Data to process
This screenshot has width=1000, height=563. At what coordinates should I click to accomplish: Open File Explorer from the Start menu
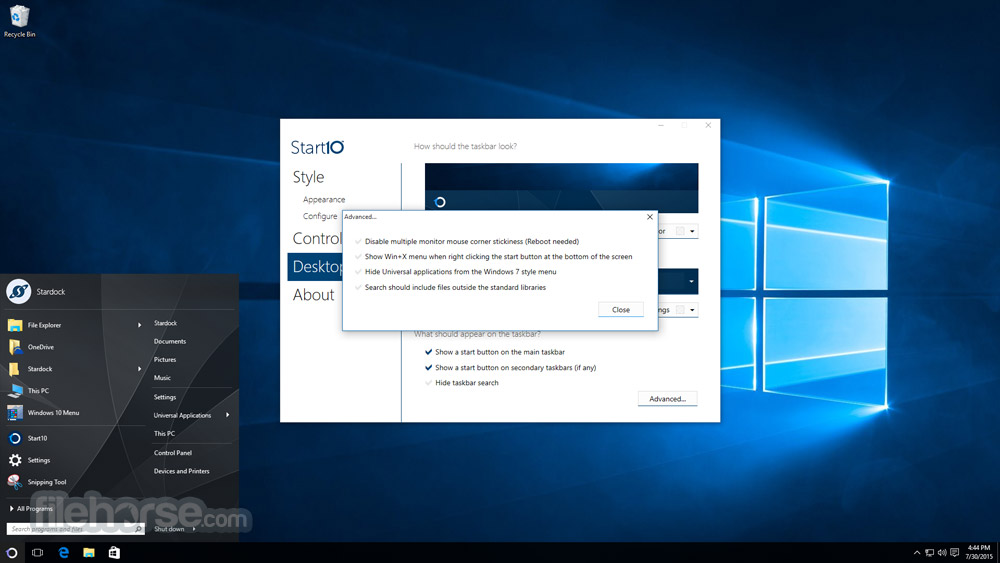click(44, 325)
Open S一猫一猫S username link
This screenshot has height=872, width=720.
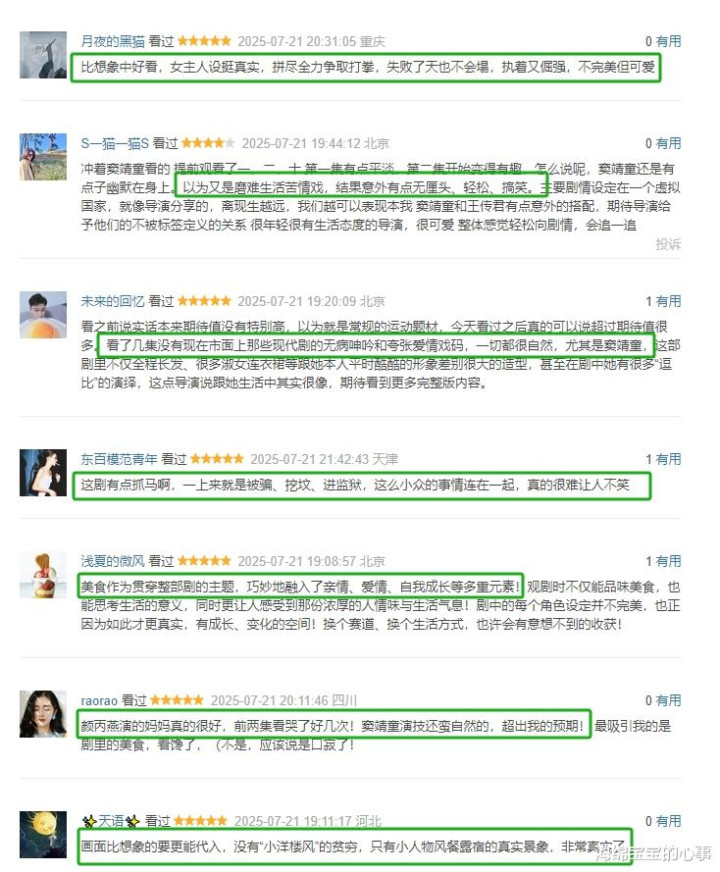tap(115, 143)
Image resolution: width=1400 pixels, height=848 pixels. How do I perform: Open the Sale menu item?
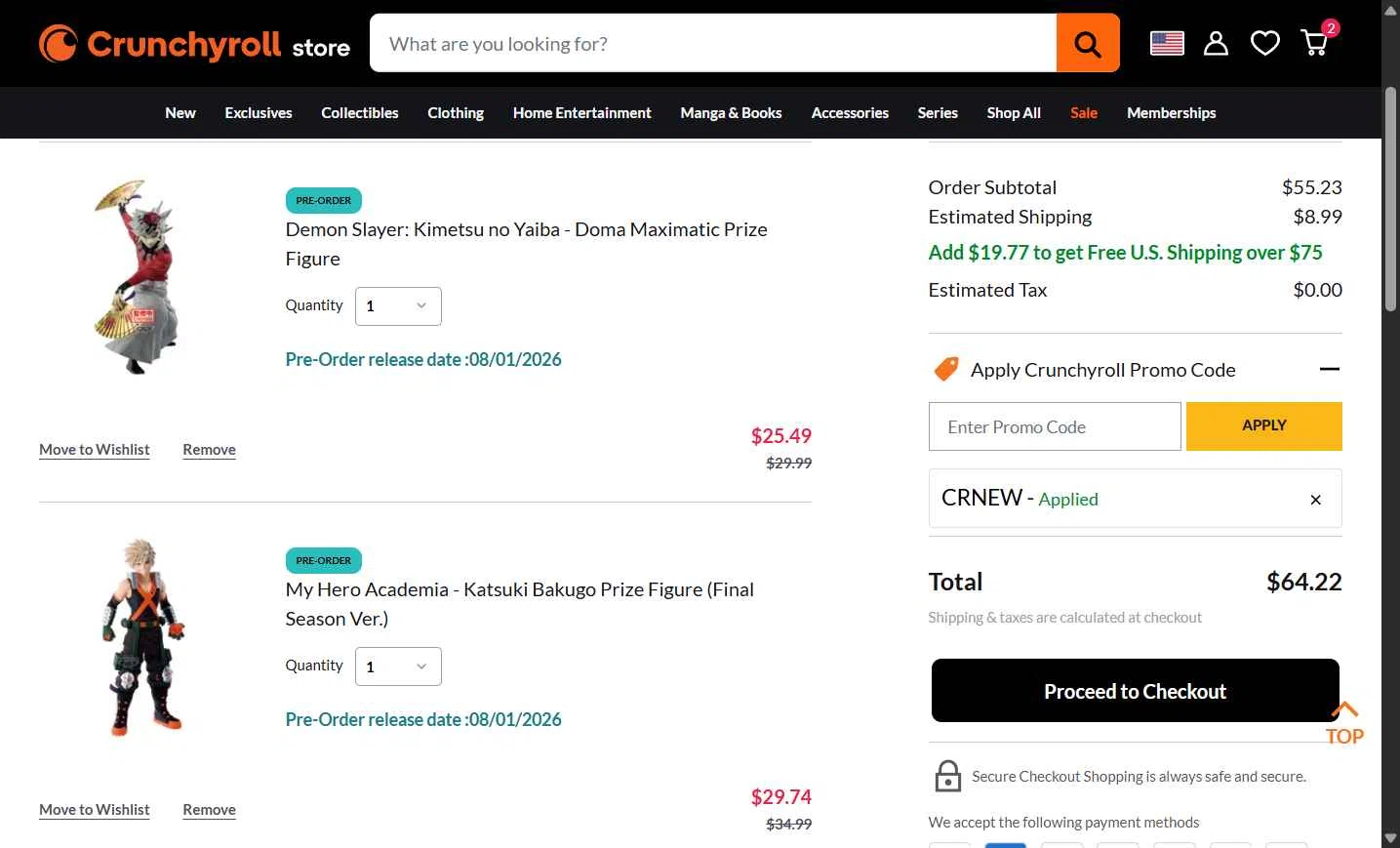pyautogui.click(x=1083, y=113)
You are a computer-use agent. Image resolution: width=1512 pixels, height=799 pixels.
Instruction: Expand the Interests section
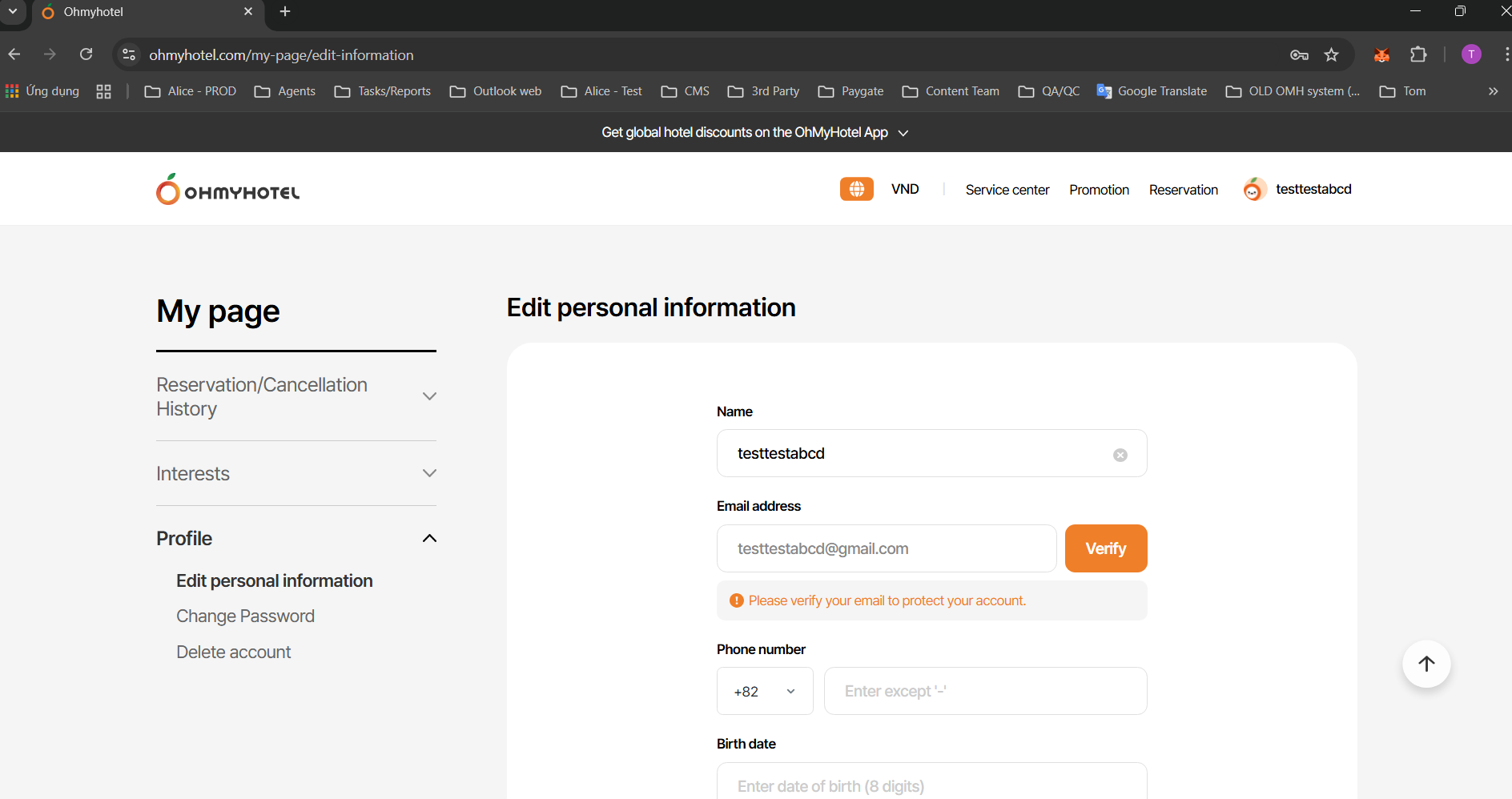tap(429, 473)
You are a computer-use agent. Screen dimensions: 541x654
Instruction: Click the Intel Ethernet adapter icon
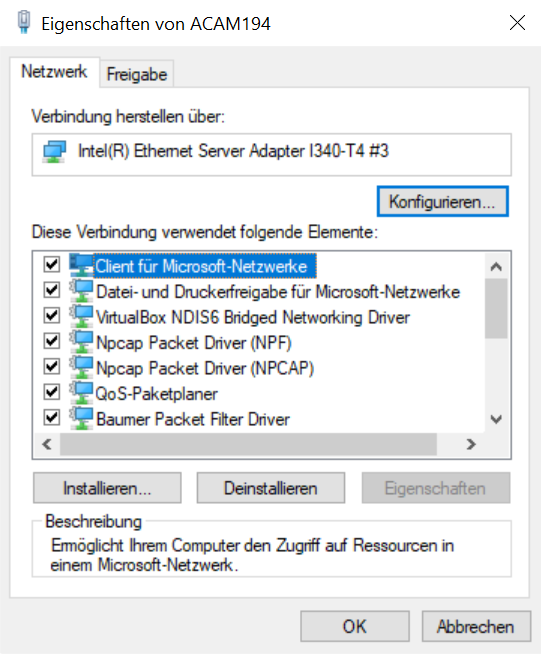click(55, 152)
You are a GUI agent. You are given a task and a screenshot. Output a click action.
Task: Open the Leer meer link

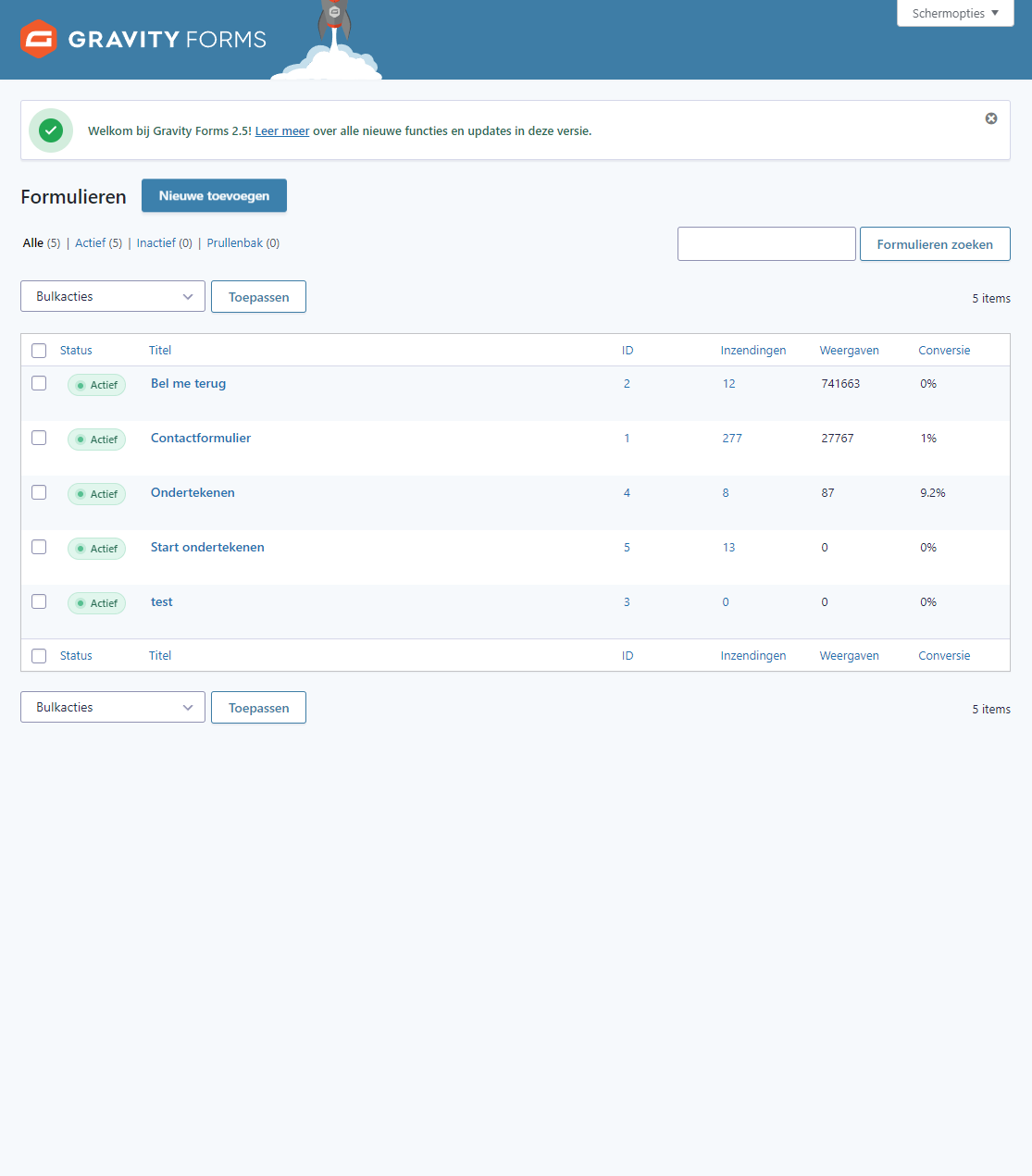pos(282,131)
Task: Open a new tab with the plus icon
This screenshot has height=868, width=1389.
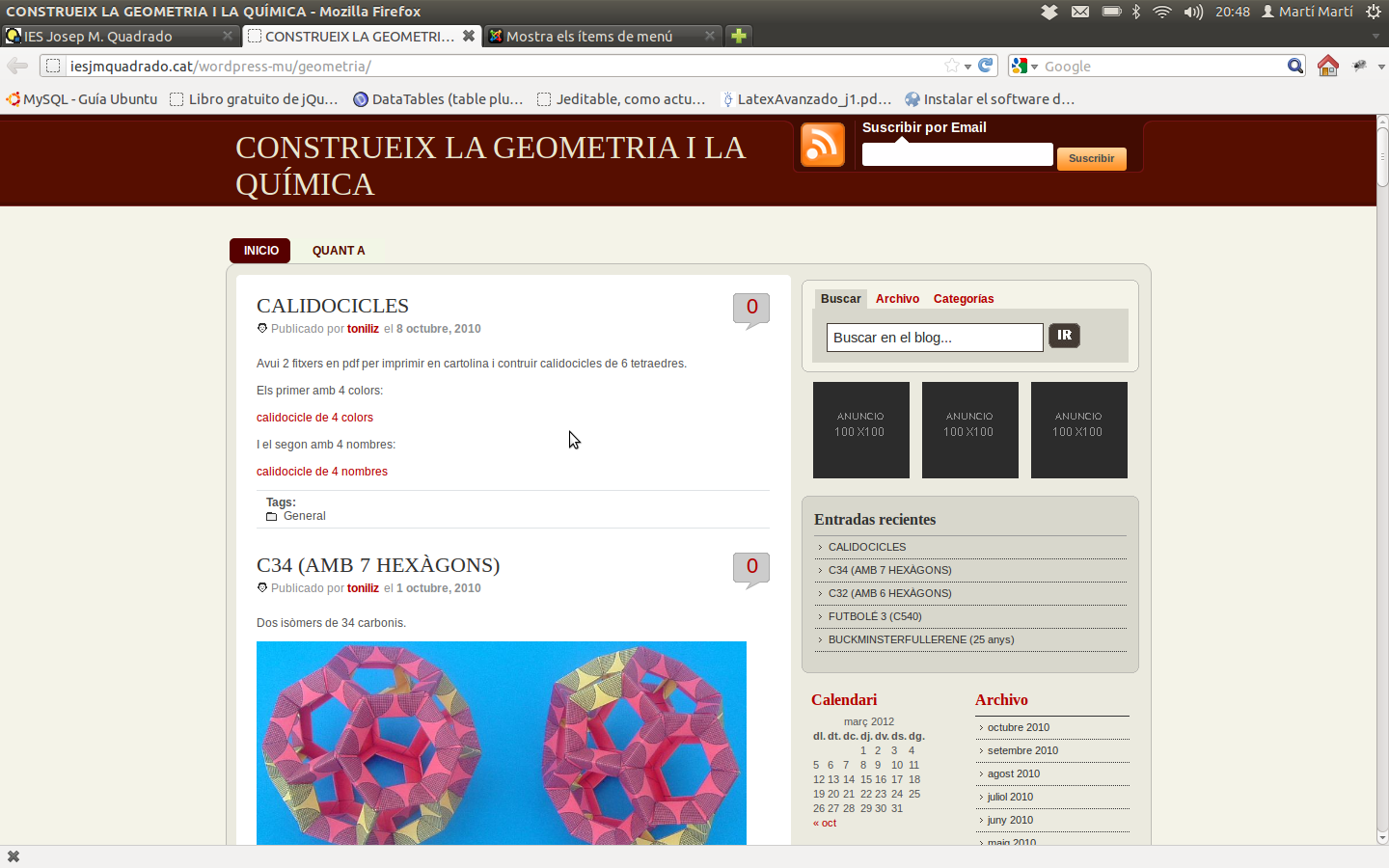Action: coord(739,36)
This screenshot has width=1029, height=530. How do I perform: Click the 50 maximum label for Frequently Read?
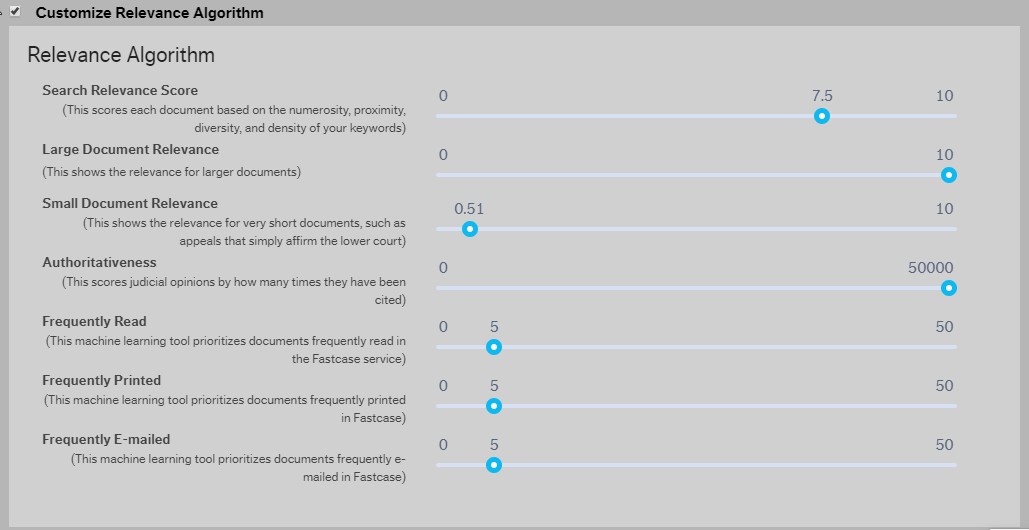pos(944,327)
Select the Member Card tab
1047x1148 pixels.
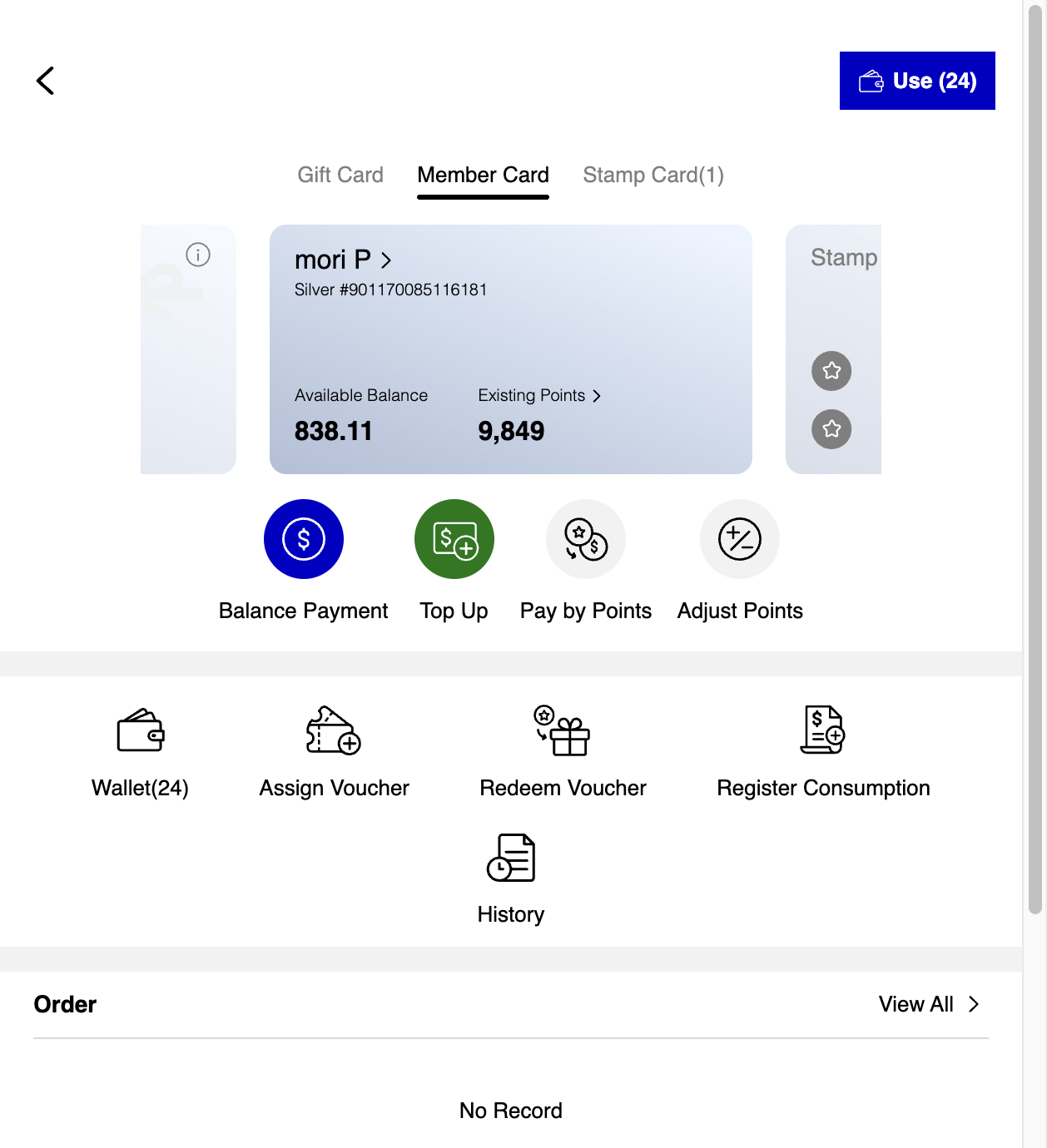483,175
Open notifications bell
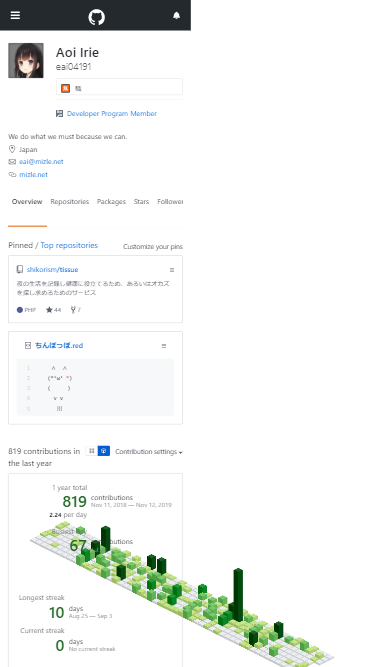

Assignment
Copy each line of the listing that contains the string "agent".

Written response
You are a computer-use agent. Image resolution: width=1512 pixels, height=799 pixels.
You are a computer-use agent. Screen dimensions: 541x654
You are a GUI agent. You are given a task and a screenshot. Output a click action.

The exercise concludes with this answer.